That Jamais Vu Thang, Man, Ain’t Nothin’ to Fuck With

I still remember, twenty-five years later, when the first Wu Tang Clan album dropped. I was twenty-one years old, in college, an avid fan of hip hop, which was entering a golden age after a shaky start in the 1980s. The record took our little campus by storm; I swear you couldn’t walk through the dorms or go to a party that whole year without hearing at least one track. Even now, decades and more later, I’d be hard-pressed to pick a favorite song on the album.

But of course I lived in Florida, the black hole of live music tours, so I never got to see them live. So you can imagine how happy I was to score tickets to the Wu Tang show this past weekend in Seattle. I didn’t even know when I bought them that the tour was specifically to celebrate Enter the Wu Tang (36 Chambers), which I still have a CD copy of that I bought in college, and that I still listen to.

So you can imagine how thrilled beyond thrilled I was when I found out that not only was I going to see a band I’d loved more than half my life, but that they were specifically going to perform the album of theirs that I knew and loved best. I hardly even minded having to walk into a giant venue with tens of thousands of other people in it, a thing this cranky introvert is not typically to be found doing, because if there’s one thing I hate worse than people it’s crowds of them.

We got there early, had a couple drinks, and watched the opening band (The Soul Rebels, I think they were called, a New Orleans brass band that does hip hop covers: they were good). Then, with much hullaballoo, the main event began.

20190621_225349The gang was all there, far as I could tell: the Rza, the Gza, Method Man, Ghostface, Raekwon the Chef, Inspectah Deck, all of them except, of course, Ol’ Dirty Bastard. I thought it clever, appropriate, and moving that they let the crowd deliver ODB’s lines, because of course we all knew them by heart. We knew all the songs by heart.

But that’s where things got tricky. See, we were in the WAMU theater near the stadiums, a massive, open, high-ceilinged room (like I said, there were probably tens of thousands of people there), and the sound — oh, the sound — was terrible.

How bad was the sound? I’ll tell you.

First, I’ll say this: the sound was good enough that I could tell it was music I’d heard before, and I could tell that the MCs of the Wu Tang Clan haven’t lost a step, and are as tight a rap combo as you could ask for. Just… damn.

That said, the sound was so bad (like we could only hear the low, low, low end and (distorted) mics from one of the two massive stacks of speakers) that I could only half-recognize individual songs. Like, you know how you can kind of simul-track your memory of a song when you hear it playing far away or whatever? How your brain can take the pieces it can make out and retrofit the rest?

The sound was so bad it actively prevented me from doing that. Like, it was close enough to what I knew that it literally cancelled out any kind of possible reconstruction in my brain. I could hear that words were being rapped, hear the rhythm and know that I knew it, but something about how close but not close the sound mix made the performance surrealized the experience such that it was like I was seeing a band whose music I didn’t know.

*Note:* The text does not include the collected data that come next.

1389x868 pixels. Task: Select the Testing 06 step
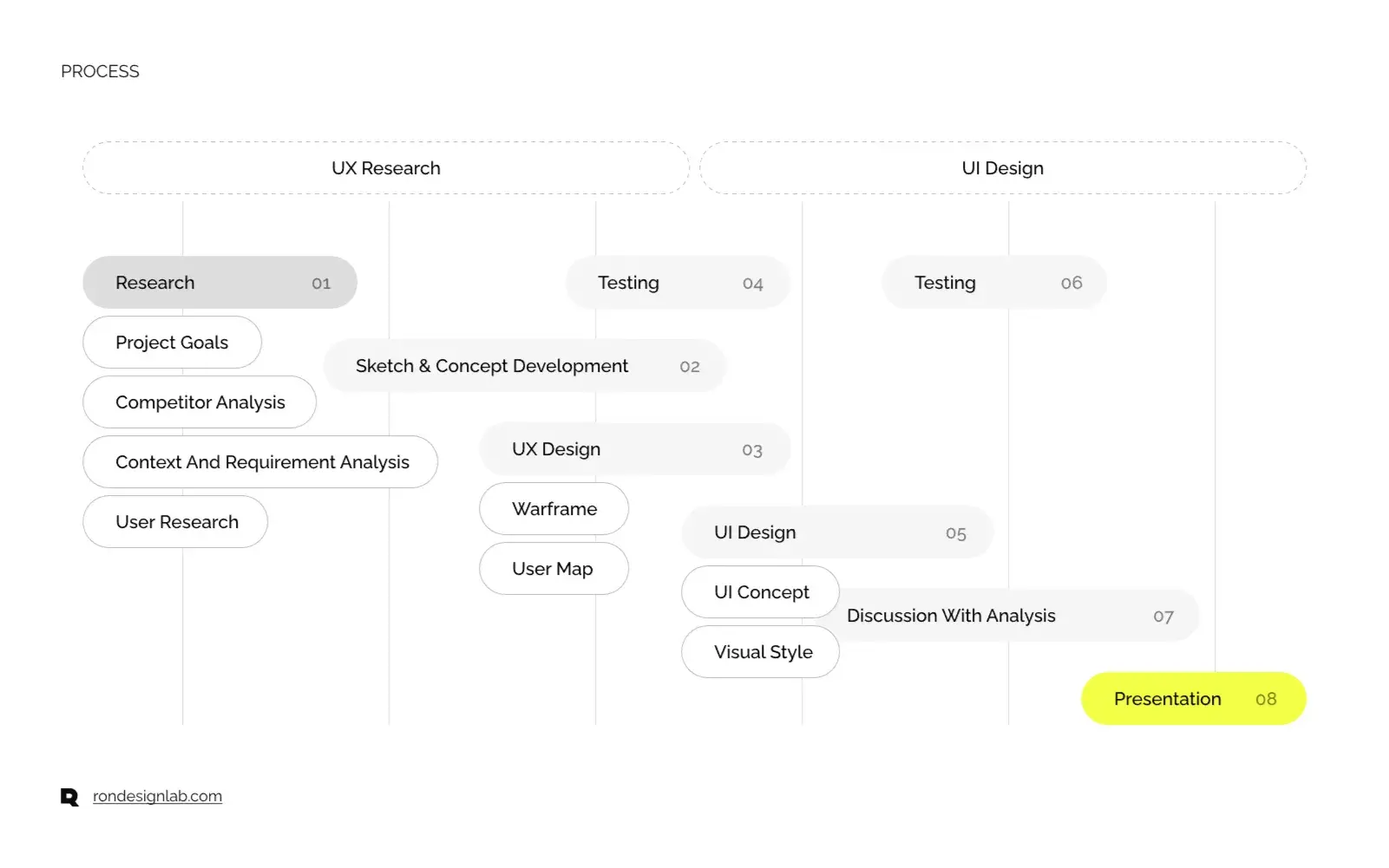coord(994,283)
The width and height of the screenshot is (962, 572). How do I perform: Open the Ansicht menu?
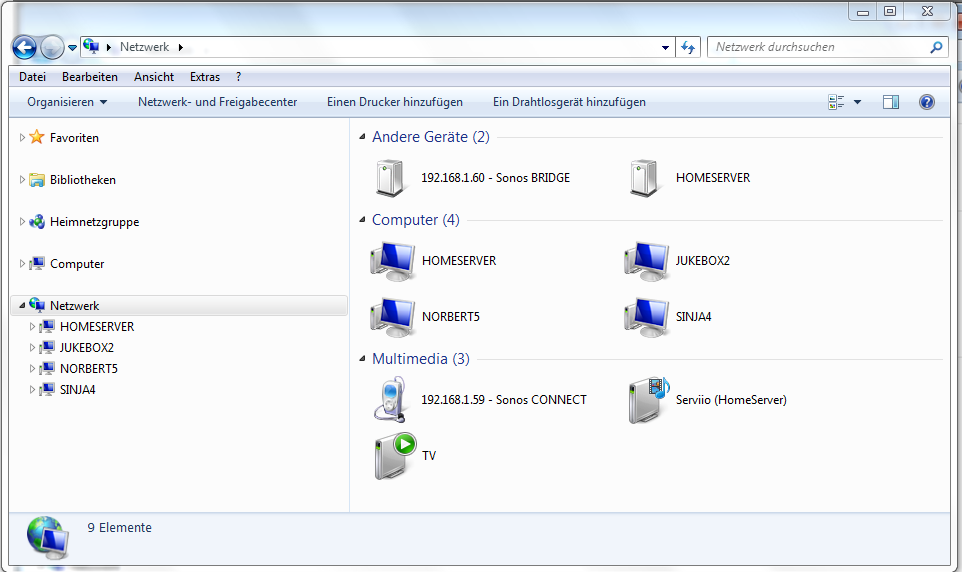(x=154, y=77)
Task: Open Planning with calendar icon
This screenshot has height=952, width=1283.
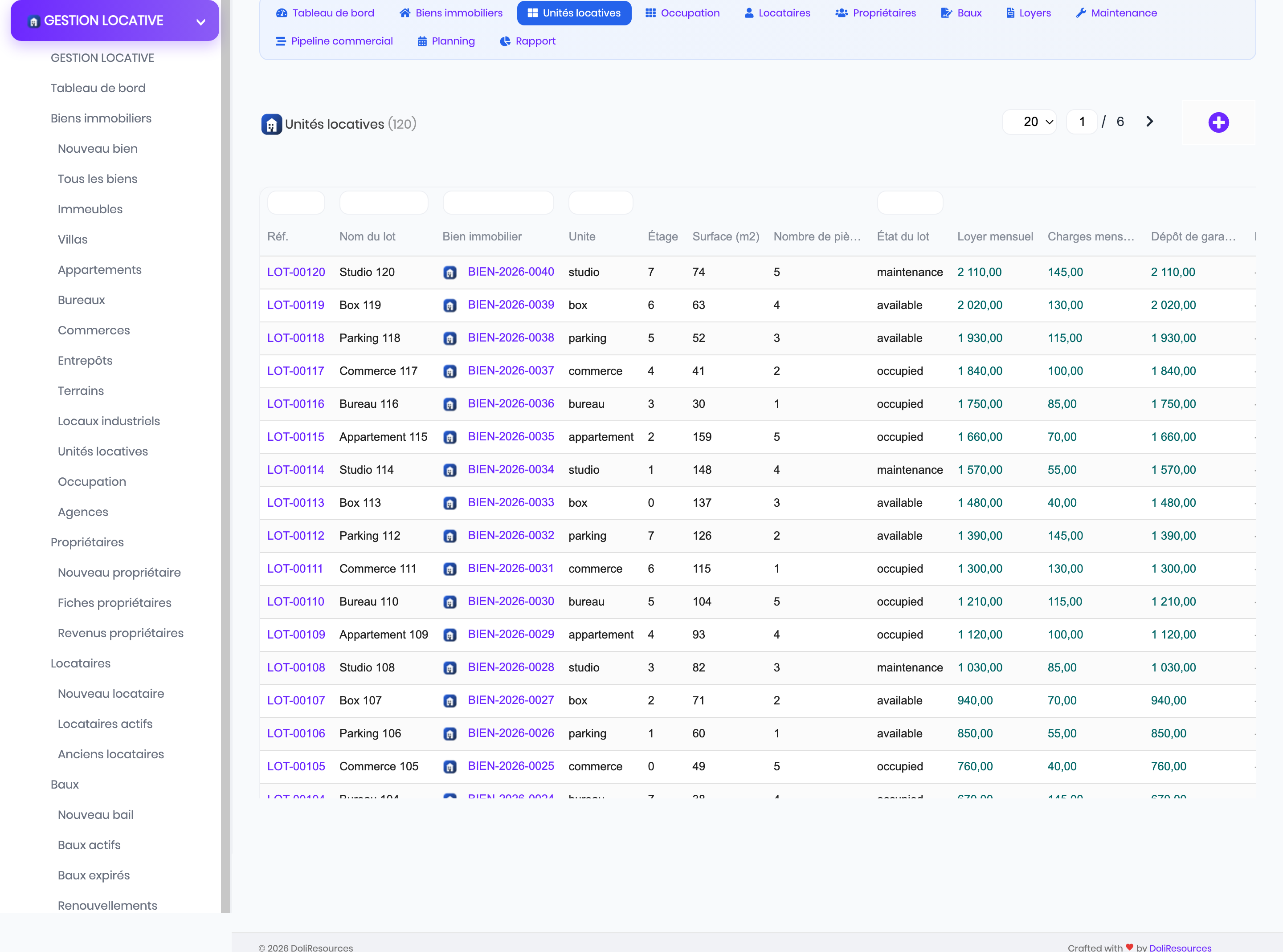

The live experience took on an almost dream-like quality. Like I was remembering in advance, with all the detail-attrition that implies, something I’d seen years ago. Only I was there and it was happening live.

We tried moving around, but the sound didn’t get any better. Eventually I just surrendered and let the experience be what it was, a surreal irruption of dream or memory filtering the real and making it surreal, even absurd. I won’t lie, there was a kind of joy in it once I did. Like, this was nothing like the experience I signed up for, but this is what it was, so might as well make the best of it.

Anyhow, if there’s a point here, it’s that: sometimes shit gets weird, and you just gotta roll with it.

That, and don’t see shows at the WAMU theater in Seattle. The sound there sucks.